豊田通商、岩谷産業、大陽日酸の3社はこのほど、移動式水素ステーションを運営する新会社「日本移動式水素ステーションサービス」を設立したと発表した。

水素ステーションは、自動車各社の燃料電池自動車(Fuel Cell Vehicle:以下 FCV)の販売開始に伴い整備が進められており、日本政府は2015年度内に100カ所程度に増やす目標を掲げている。現在、全国で7カ所が開業しているが、FCV需要の高まりに合わせて供給拠点の拡充が求められている。

こうした状況を踏まえ、3社は、水素ステーションの運用場所不足が懸念される時期において水素を供給する運用場所を拡充すべく、移動式水素ステーションの設置・運営を共同で行う事で合意。同事業において、豊田通商は新会社の事業運営管理、岩谷産業と大陽日酸は水素供給設備の製造、および新会社への水素供給と現場管理を行う。

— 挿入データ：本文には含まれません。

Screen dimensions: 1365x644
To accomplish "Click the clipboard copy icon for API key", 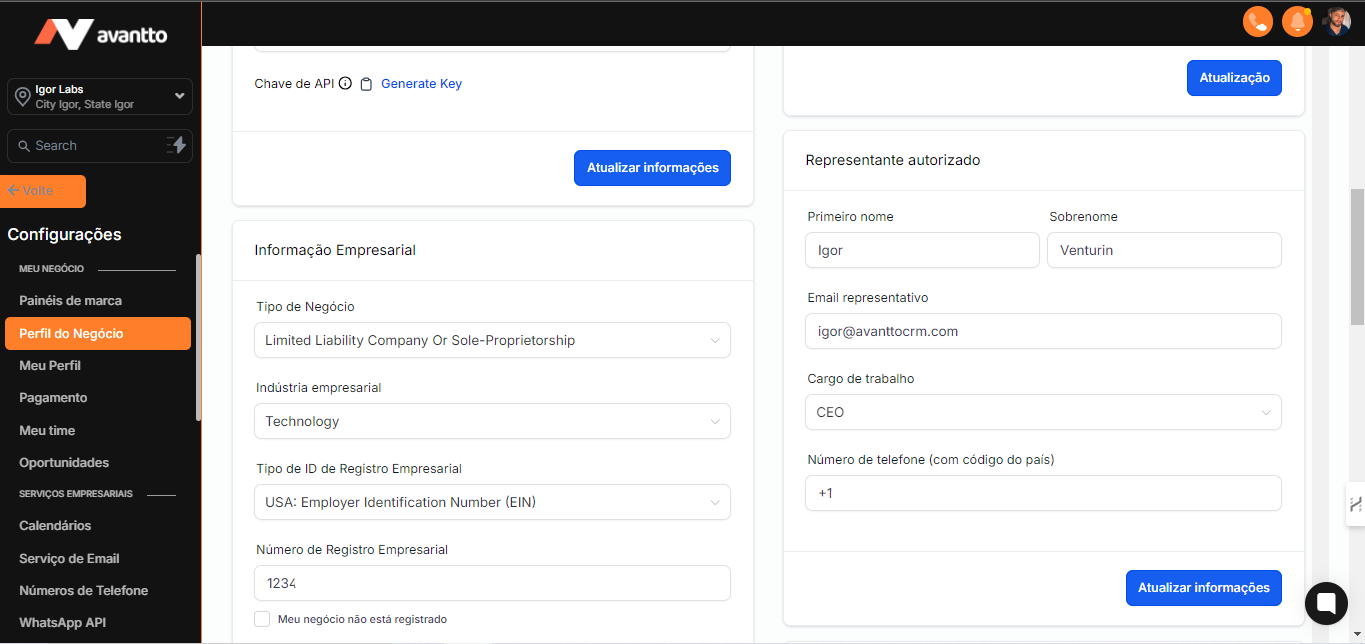I will coord(366,84).
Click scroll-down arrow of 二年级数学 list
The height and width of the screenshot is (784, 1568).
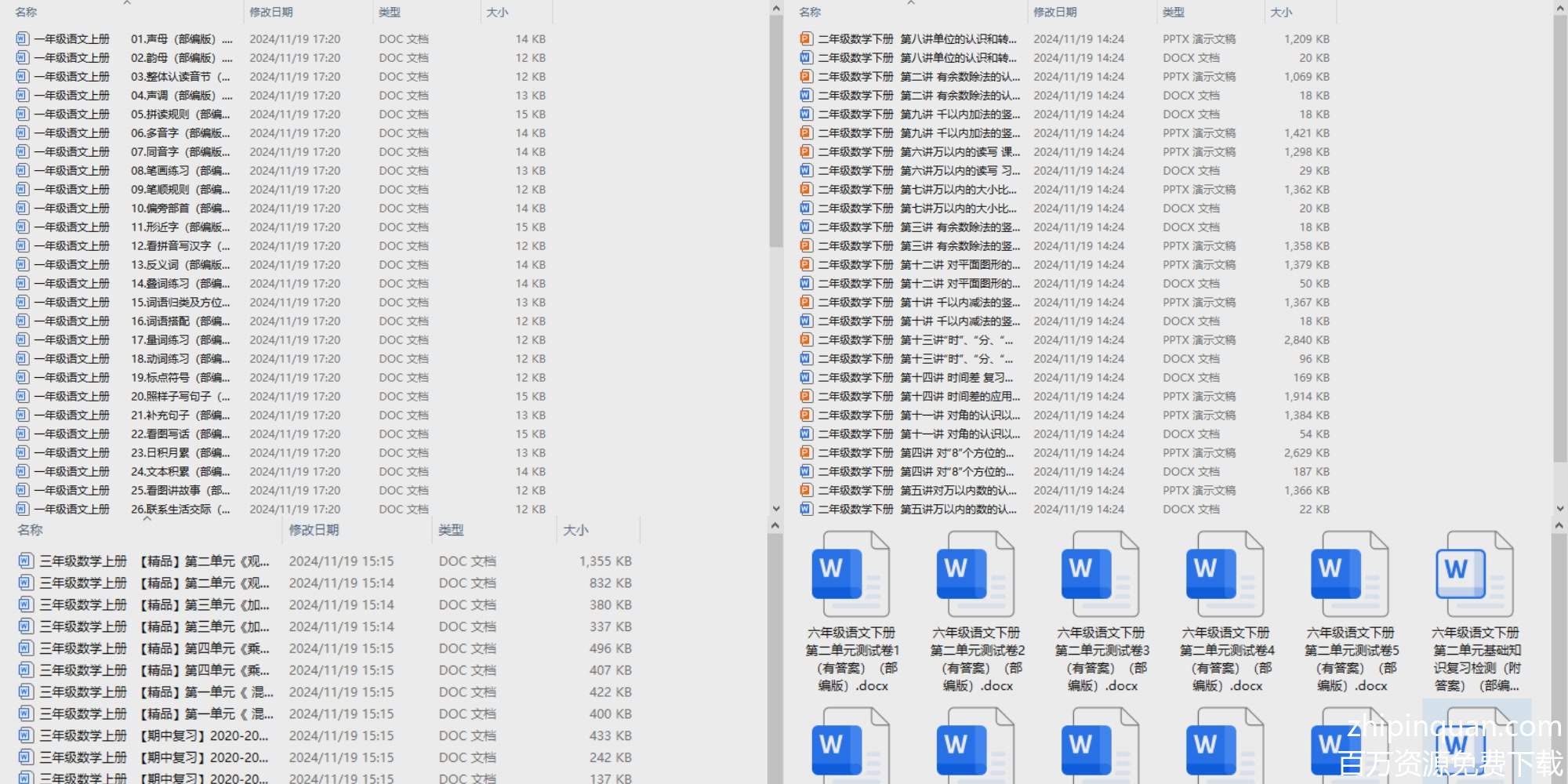tap(1559, 509)
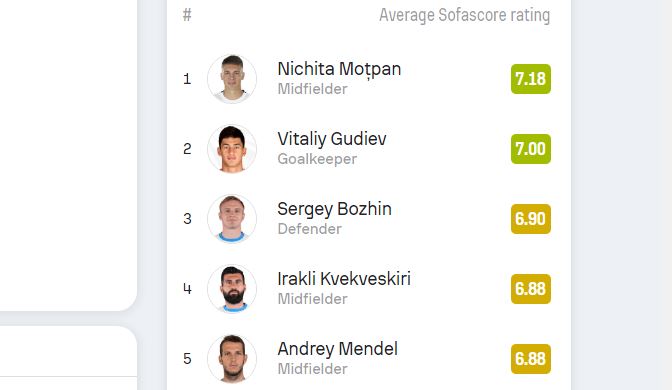Click the Goalkeeper label under Gudiev
This screenshot has width=672, height=390.
click(x=317, y=159)
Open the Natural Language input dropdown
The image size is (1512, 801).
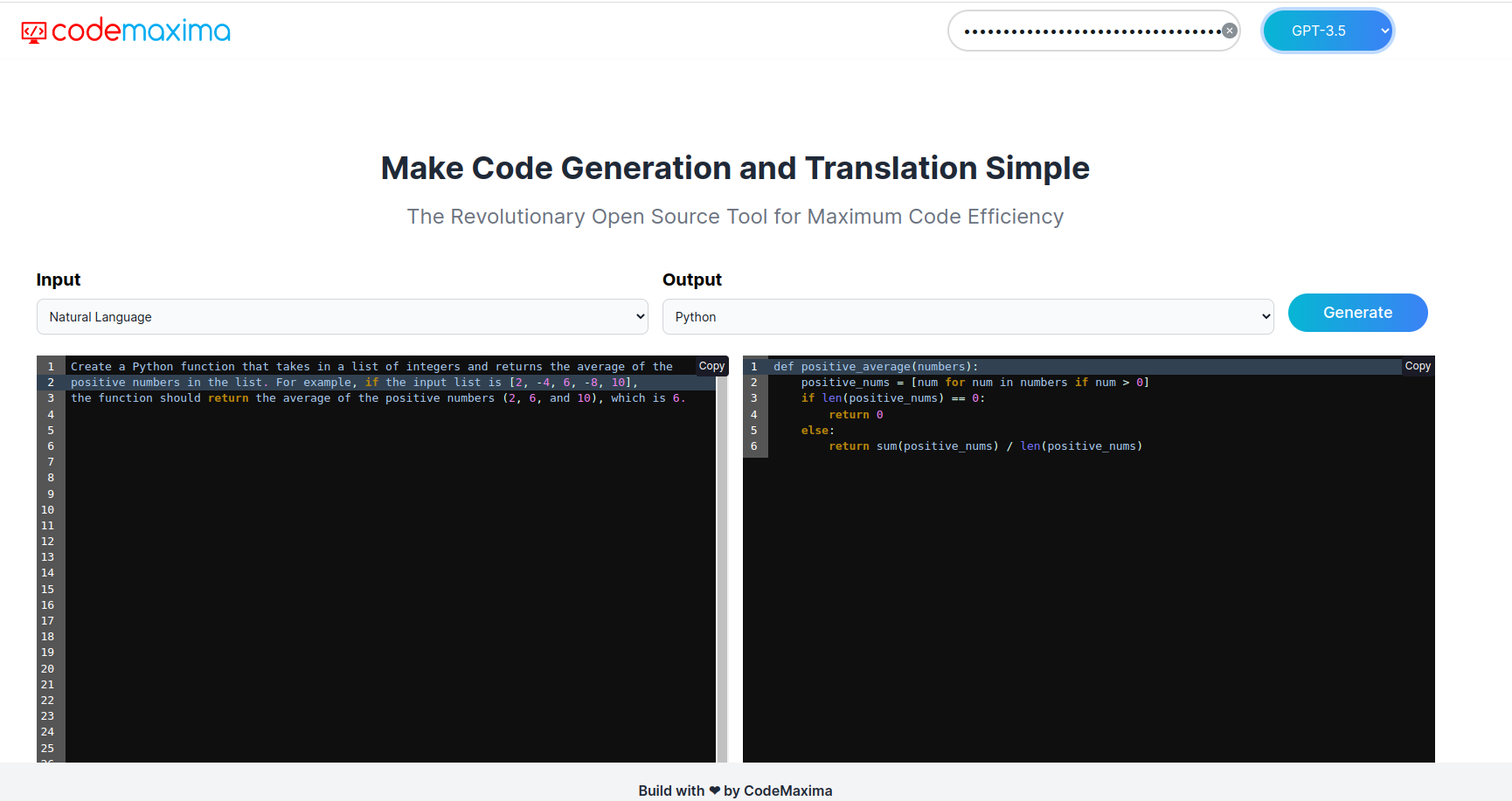(342, 317)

資本金は3,000万円で、各社が3分の1ずつ出資する。

移動式水素ステーションの特徴は、定置式に比べ敷地面積が3割程度で済むことや、建設工期が6割程度で済むことから、特に都市部における水素供給拠点として期待されている。

新会社は、2015年3月下旬を目途に、東京都千代田区で商業用の移動式水素ステーションとしては日本初となる営業を開始。今後は都内1カ所、愛知県でも2カ所で開設する予定で、愛知県庁の水素ステーション啓発事業への参画も計画している。